冒頭、昆布を頭に乗せて登場する芦川いづみは、ジブリ・ヒロインのモデルとなった女優のひとり。ジブリでは本作のような弱い女性は登場しないが、この無垢さは思い当たる。

他レビュアーさんが口をそろえるフェリーニ監督「道」(1954)との類似は公開当初から指摘されていた。

※公開当時の白井佳夫の批評
~「野獣のように見えて」にフェリーニの「道」を~「黒い太陽」のプロローグ・ショットにゴダールの「勝手にしやがれ」を演繹してケチをつけることは実はむしろやさしいこと~問題はそんな事ではないのだ~求めなければならないのはその先に広がる新しい道なのである~。

これには全く同意。冒頭シーンは確かに「道」を連想させるが、その後の展開とテーマは似て非なるオリジナリティがある。蔵原監督自身は本作について「日本人の”愛の位置”の確認作業」と語っている。

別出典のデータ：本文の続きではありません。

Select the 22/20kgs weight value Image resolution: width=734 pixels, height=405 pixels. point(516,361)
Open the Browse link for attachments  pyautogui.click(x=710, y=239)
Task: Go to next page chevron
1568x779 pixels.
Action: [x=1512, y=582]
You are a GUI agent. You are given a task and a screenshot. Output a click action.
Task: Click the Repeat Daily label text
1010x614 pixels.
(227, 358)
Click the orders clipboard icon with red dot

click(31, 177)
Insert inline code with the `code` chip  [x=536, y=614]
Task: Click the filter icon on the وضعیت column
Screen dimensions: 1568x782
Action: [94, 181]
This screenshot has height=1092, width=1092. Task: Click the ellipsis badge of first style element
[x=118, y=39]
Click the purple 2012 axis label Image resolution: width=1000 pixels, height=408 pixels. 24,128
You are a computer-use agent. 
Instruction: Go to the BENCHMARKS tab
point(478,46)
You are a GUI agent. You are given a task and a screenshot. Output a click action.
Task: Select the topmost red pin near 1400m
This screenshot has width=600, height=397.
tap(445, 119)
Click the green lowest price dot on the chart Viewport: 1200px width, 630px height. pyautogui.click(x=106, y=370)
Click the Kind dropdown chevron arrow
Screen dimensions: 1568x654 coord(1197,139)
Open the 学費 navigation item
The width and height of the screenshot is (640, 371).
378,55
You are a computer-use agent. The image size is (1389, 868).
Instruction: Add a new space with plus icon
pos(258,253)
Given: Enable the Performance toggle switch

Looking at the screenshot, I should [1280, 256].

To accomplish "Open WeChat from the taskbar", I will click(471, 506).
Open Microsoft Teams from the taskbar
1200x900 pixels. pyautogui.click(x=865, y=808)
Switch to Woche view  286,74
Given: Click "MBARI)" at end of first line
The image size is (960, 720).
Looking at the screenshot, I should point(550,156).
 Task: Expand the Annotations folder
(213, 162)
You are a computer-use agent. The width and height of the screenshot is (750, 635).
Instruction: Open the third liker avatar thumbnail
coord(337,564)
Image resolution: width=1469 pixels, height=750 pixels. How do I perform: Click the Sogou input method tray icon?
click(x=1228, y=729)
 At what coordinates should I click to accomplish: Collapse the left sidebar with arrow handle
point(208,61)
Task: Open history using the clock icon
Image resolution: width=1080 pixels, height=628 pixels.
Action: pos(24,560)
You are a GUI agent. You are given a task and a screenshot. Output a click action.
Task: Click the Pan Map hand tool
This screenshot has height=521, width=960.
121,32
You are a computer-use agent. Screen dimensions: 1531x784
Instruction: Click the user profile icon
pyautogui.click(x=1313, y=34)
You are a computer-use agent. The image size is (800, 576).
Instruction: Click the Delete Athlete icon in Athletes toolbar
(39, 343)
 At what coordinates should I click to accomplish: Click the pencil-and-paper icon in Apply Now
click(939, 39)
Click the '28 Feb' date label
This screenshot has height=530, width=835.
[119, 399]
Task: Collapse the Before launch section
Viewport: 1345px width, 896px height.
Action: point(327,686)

戦後闇市のような函館の市場で握り飯をほおばる芦川いづみの姿は戦争孤児を彷彿とさせる。捨てられ続けた彼女は愛を求めて最果てに消える。リアリズムと幻想が入り混じり難解な口当たりの本作だが、戦後復興と経済成長の中で日本人は何かを裏切っていないか?純粋な魂を失ってはいないか?と問いかけているように感じられた。

※秋元から逃げた女を演じた桂木洋子は黛敏郎の妻。